You may be aware of revisionist alterations of movies that have been "remastered" - the single most famous revision is "Han Shot First" (ask a Star Wars nerd if you don't know what this is about). 

With the power of modern tools comes the responsibility of utilizing them. We have to make good choices and respect the work of artists and craftspeople who invented and created the works we are tasked to curate and protect.

Saturday, May 18, 2019

A Flexible and Inexpensive AC Appliance Timer

As a workaround to persistent problems with our ancient X10 wireless remote system (which we've used for 26 years to control lights in our home, especially those with ridiculous original switch locations), I went searching for something like a "repeating appliance timer." 
   Timer Outlet, Nearpow Multifunctional Infinite Cycle Programmable Plug-in Digital Timer Switch with 3-Prong Outlet for Appliances, Energy-Saving Timer, 15A/1800W
This timer can control a 15 amp load, and cycle AC current with the following strategies:

  1. Daily Timing - up to 3 periods, defined by OFF and ON times of day (like a typical "appliance timer)
  2. Countdown and Turn Off - the timer will turn the AC outlet OFF after up after a delay from 1 minute to (I think) 23 hours, and 59 minutes; It can optionally sound a built-in audible alarm when the countdown reaches zero
  3. Countdown and Turn On - as above, but turning a device ON (with optional alarm)
  4. Continuous Intervals - the timer will continue to cycle between an ON duration and an OFF duration; the intervals can vary between 1 second and 59:59 minutes, or 1 minute and (I think) 23:59 hours. (This is what I'm using for my X10 workaround, resetting the X10 RF/AC interface every 30 minutes for one second.)
  5. Set Interval Periods (Daily) - this restricts the behavior of #4 above between defined Start and Stop times.
(There's a good chance that by the time you read this - originally posted May 2019 - this particular model won't be available, but I suspect you'll be able to find something similar. I just wanted to share that this kind of solution exists at all.)

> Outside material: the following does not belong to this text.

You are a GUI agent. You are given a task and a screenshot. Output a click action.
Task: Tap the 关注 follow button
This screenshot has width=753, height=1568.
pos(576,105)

I'm excited that these exist, and I suspect that I'll be acquiring a few more.

Thursday, October 25, 2018

Having to Scroll Horizontally to Read Your Gmail? Fix Gmail Message Formatting Caused by Large Images

This doesn't come up that often, but sometimes when I receive email with some kinds of large image files included inline with the body text of the email, Gmail presents the image in actual size, rather than scaling it to fit on-screen. When the image is very large, the image can display at several times the width of the region of the Gmail window for viewing message. Worst of all, Gmail flows the text of the message to the width of the image, requiring the user to scroll left and right to read the message.

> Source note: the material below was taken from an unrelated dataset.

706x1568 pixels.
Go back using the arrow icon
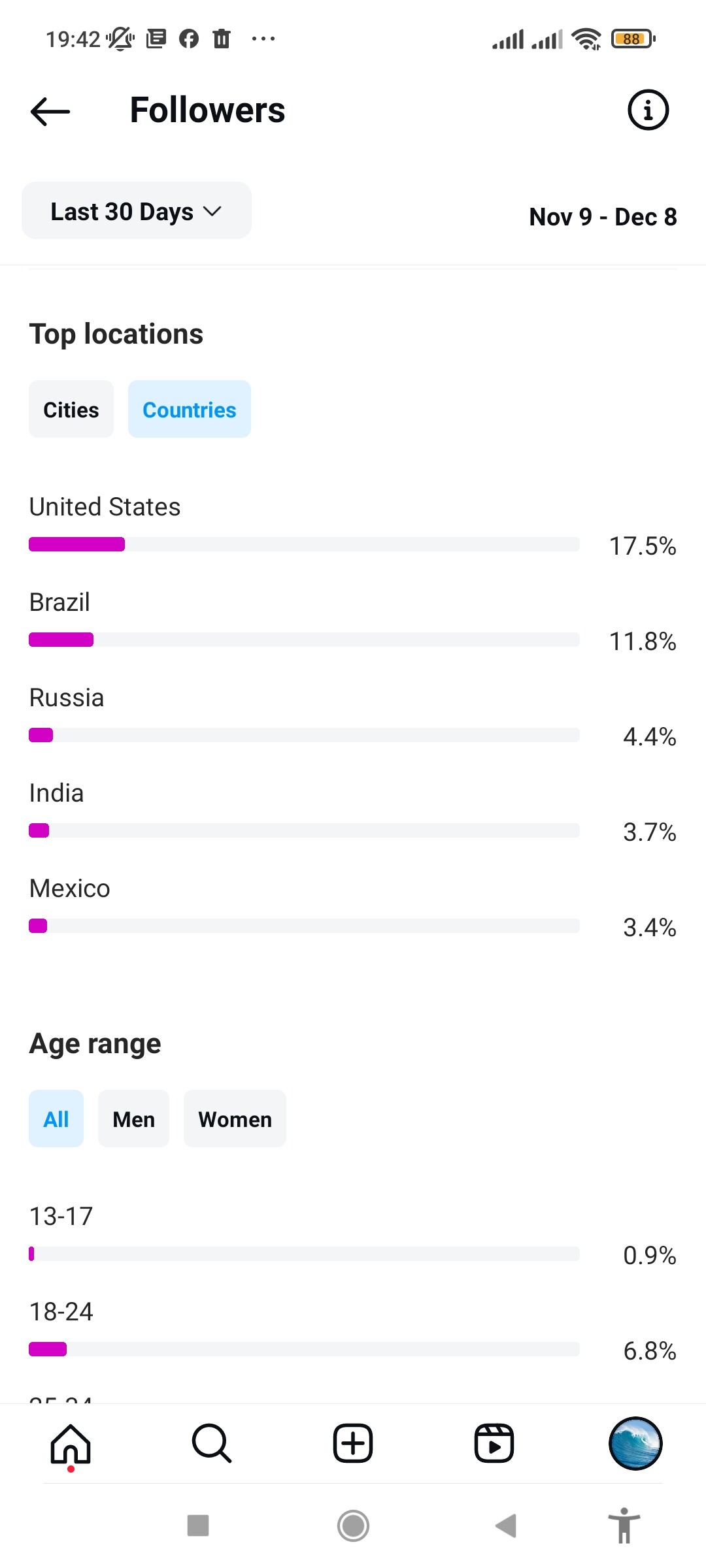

This free Chrome extension fixes that behavior, configuring Chrome to automatically scale images to fit in the current message pane (as Gmail should have been written in the first place. Gmail's built-in image viewer is still accessible by double-clicking the image, so the user still has access to the full resolution of the inline images.

Gmail Inline Image Fit

Thursday, May 31, 2018

Batch Extract Image Files from PowerPoint Presentations

After going through a lot of grief with alternate (and unsuccessful) methods to do this task, I ran across this incredibly simple solution for extracting image files from within PowerPoint presentations. (I'm repurposing decades-old PowerPoint presentations with hundreds of images on hundreds of pages, so hand-extracting the content image-by-image, page-by-page is tedious and even physically painful.)

The only minimum requirement is that the PowerPoint files be in .pptx file format (not just .ppt), or access to a version of PowerPoint from Office 2007 or later, which can write .pptx files.

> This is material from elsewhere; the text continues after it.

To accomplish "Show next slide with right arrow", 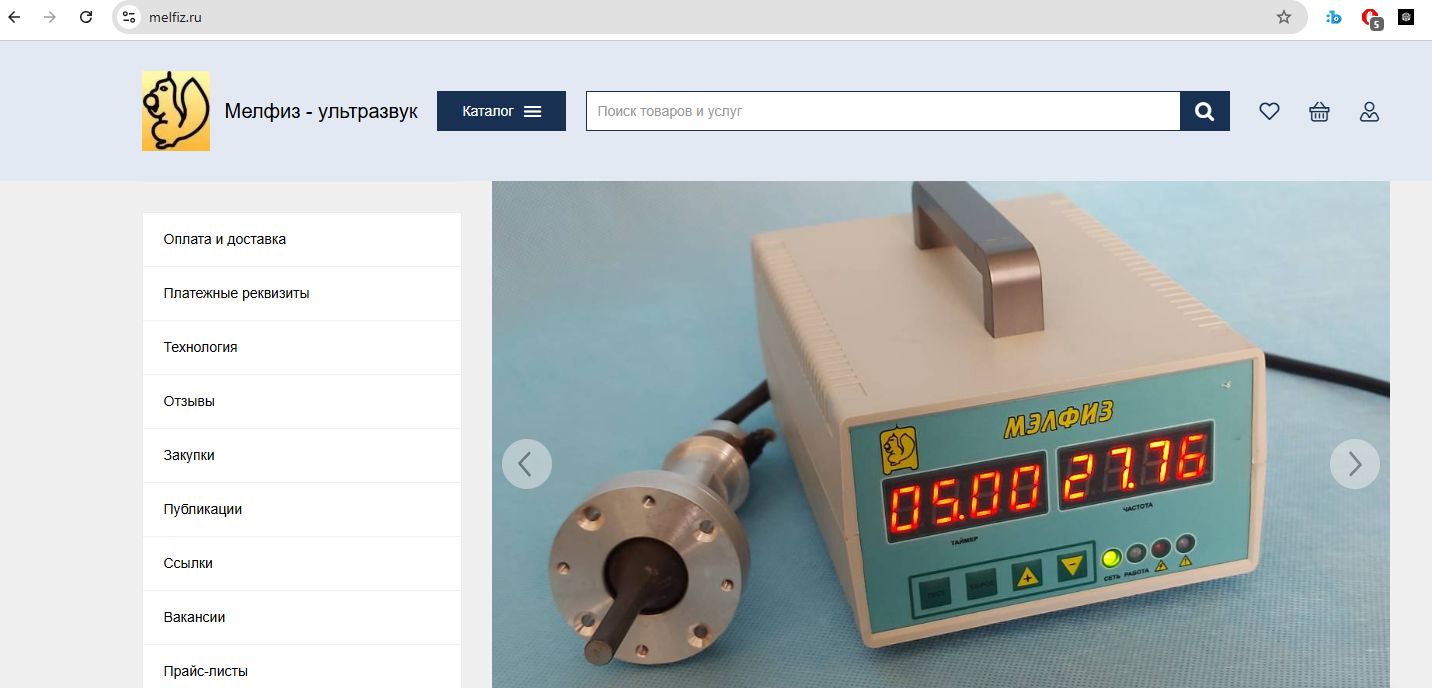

This example is on a Mac, but the same principle works on Windows, all that is required for Windows is an un-ZIP utility.

The solution is SIMPLE. SIMPLE.

  • If the PowerPoint file has a .ppt extension, open it in PowerPoint 2007+ and save it again as .pptx.
    • PPTX files save presentation data as widely-supported XML data structures, compressed in a package using the venerable ZIP archive format.
  • On a Mac, rename the .pptx extension to .zip. The Finder will ask if you’re sure. Click “Use .zip.”